The Dangers of Informal Learning

I place this in the category of the dangers of putting too much emphasis on informal learning. There was obviously no emphasis on documentation which is a key ingredient in top-down learning which is the key to formal learning. The Sunday Herald of Scotland reports that the U.S. and Great Britain cannot refurbish Trident missiles because they "forgot how to manufacture a component of the warhead."

Plans to refurbish Trident nuclear weapons had to be put on hold because US scientists forgot how to manufacture a component of the warhead, a US congressional investigation has revealed.

The US National Nuclear Security Administration (NNSA) "lost knowledge" of how to make a mysterious but very hazardous material codenamed Fogbank. As a result, the warhead refurbishment programme was put back by at least a year, and racked up an extra $69 million.

Somewhere along the line a decision was made by upper management not to document the process; relying instead on existing personnel to remember and to record.

But vital information on how Fogbank was actually made had somehow been mislaid. "NNSA had lost knowledge of how to manufacture the material because it had kept few records of the process when the material was made in the 1980s, and almost all staff with expertise on production had retired or left the agency," the report said.

This is occurring increasingly throughout all sectors of our economy, especially now when managers are struggling to make ends meet without having to layoff more personnel then absolutely necessary. But at what cost? How much knowledge will be lost as senior employees accept buy-out packages to retire early or high-end achievers leave during or ahead of cutbacks?

I blame management for not seeing the value of documenting their processes and providing employees with the time and the means to document their best practices during the "good" times before this economic downturn. Too much tribal knowledge was left ungathered because we thought the good times would never end and we would always have our tribal elders to pass on their knowledge through informal learning practices.

Well, what these economic times remind us is that even though we have moved way beyond the hunter/gatherer ancestors we are still held thrall by seasonal changes. I fear that as economic winter sets in a great deal of knowledge will be lost.

Hat tip: Glenn "Instapundit" Reynolds

The Sunday Herald - Scotland's award-winning independent newspaper


Downes said...

This is clearly the exception and not the rule.

If we are to believe the story (and there is a lot about it that leaves me sceptical) the knowledge lost was not even written down anywhere.

This is not a failure of informal learning, it is a failure of a security system so secure that important facts are not recorded anywhere.

Not that, personally, I see anything to regret in the loss of knowledge of how to make thermonuclear warheads.

dmcoxe said...

Granted this is an extreme example, but I believe it is symbolic of what is happening throughout the workplace.

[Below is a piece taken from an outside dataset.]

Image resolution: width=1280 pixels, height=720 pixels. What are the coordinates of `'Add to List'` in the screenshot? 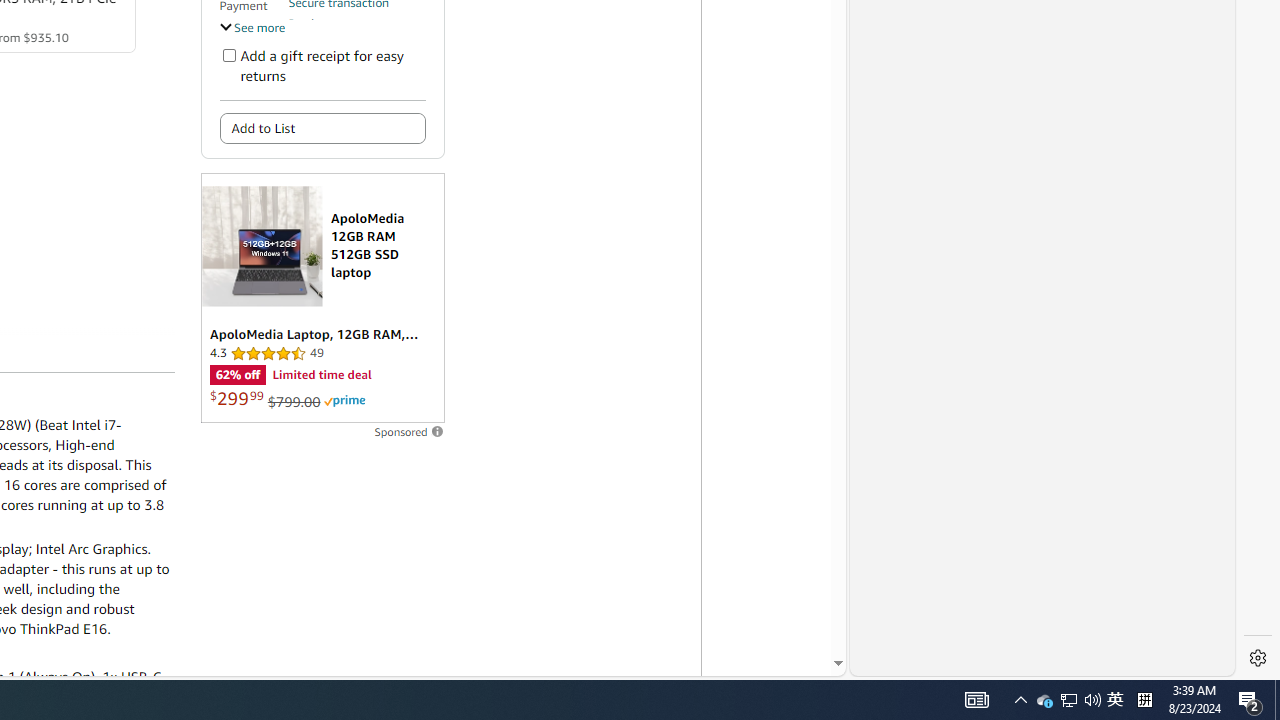 It's located at (322, 128).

Maybe I've worked in a bunch of dysfunctional corporate workplaces in my 30 years of employment, but one thing that I found is that there seems to be an overt dependence on informal learning on day-to-day work related issues. They are little items that don't seem significant at the time but they add up to a great deal of time and money when employees have to hunt down a senior associate to get help. It cuts into the employee's time and the expert's time, all of which costs the employer money.